Item coordinate data:
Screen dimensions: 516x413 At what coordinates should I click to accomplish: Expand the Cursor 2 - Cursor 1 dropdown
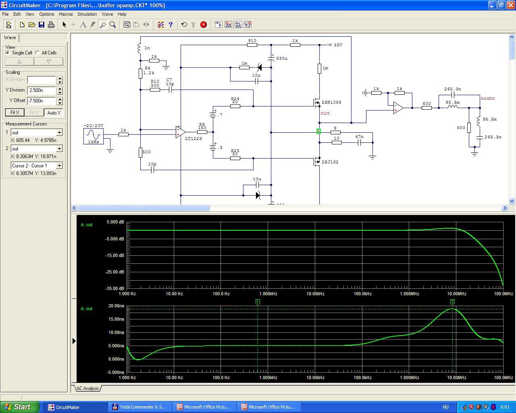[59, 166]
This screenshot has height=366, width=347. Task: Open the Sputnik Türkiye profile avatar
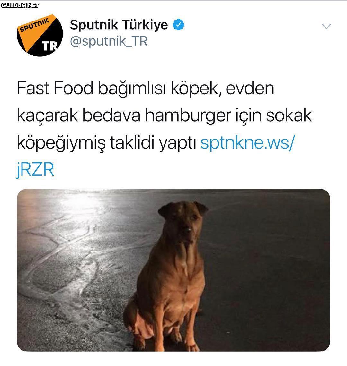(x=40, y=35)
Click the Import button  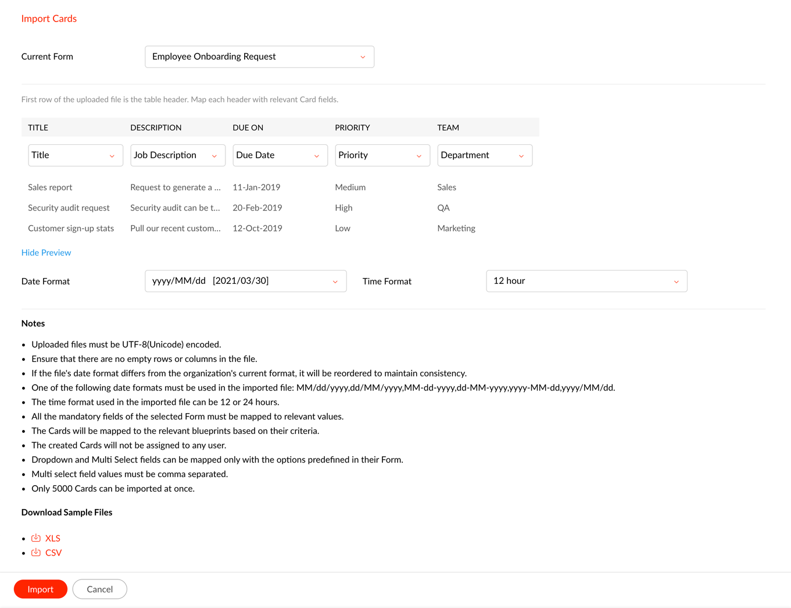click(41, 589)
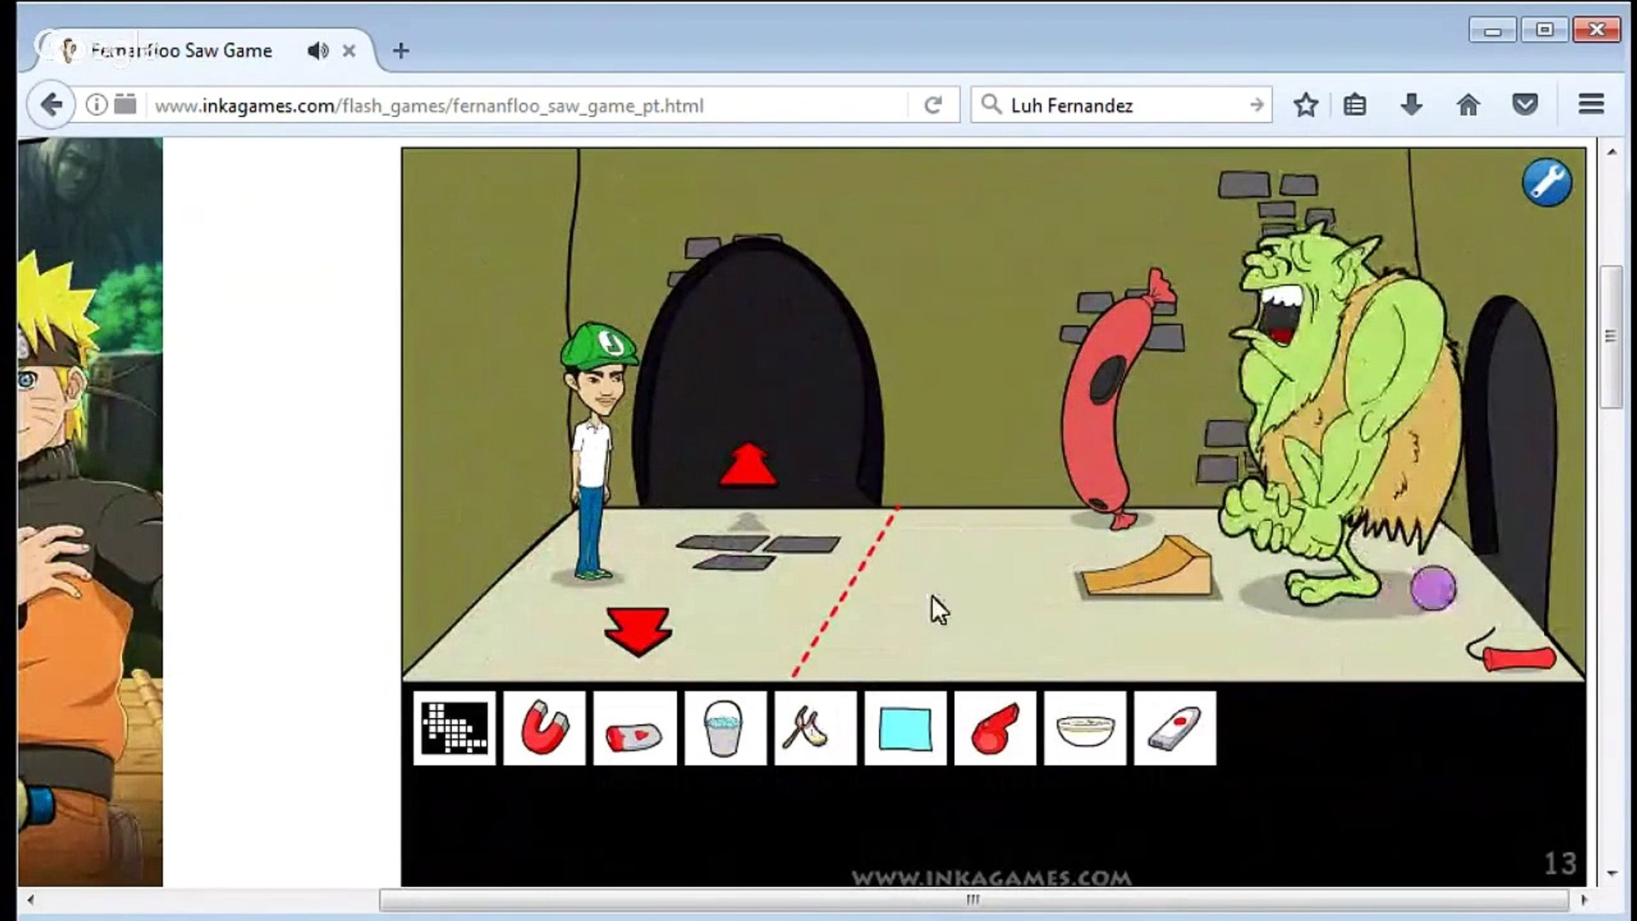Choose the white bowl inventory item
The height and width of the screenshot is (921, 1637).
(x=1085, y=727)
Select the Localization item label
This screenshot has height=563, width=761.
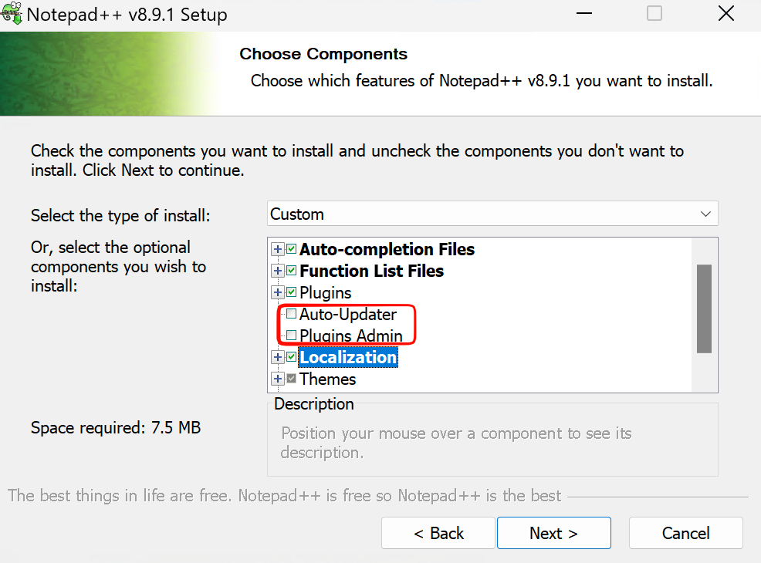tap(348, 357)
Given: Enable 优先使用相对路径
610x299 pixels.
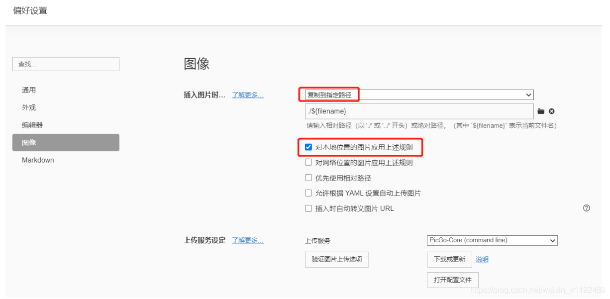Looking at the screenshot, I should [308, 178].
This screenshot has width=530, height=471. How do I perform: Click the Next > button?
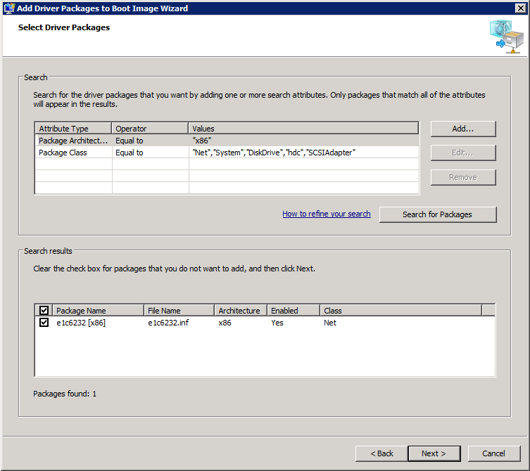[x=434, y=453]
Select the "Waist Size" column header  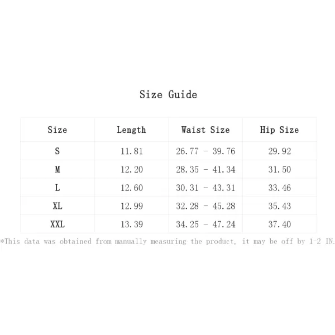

**Exercise objective:** Copy out the lines from the one containing "This screenshot has width=530, height=471." through the end of the data. Keep all the text, but rescale every coordinate in the answers by multiplying it by 0.9 and rounding to the nearest whole number, with halves rounded up. Omit the pictures.

**Reply to the task:**
This screenshot has width=530, height=471. How do I perform: Click the Next > button?
[x=391, y=408]
Select the "Waist Size" column header  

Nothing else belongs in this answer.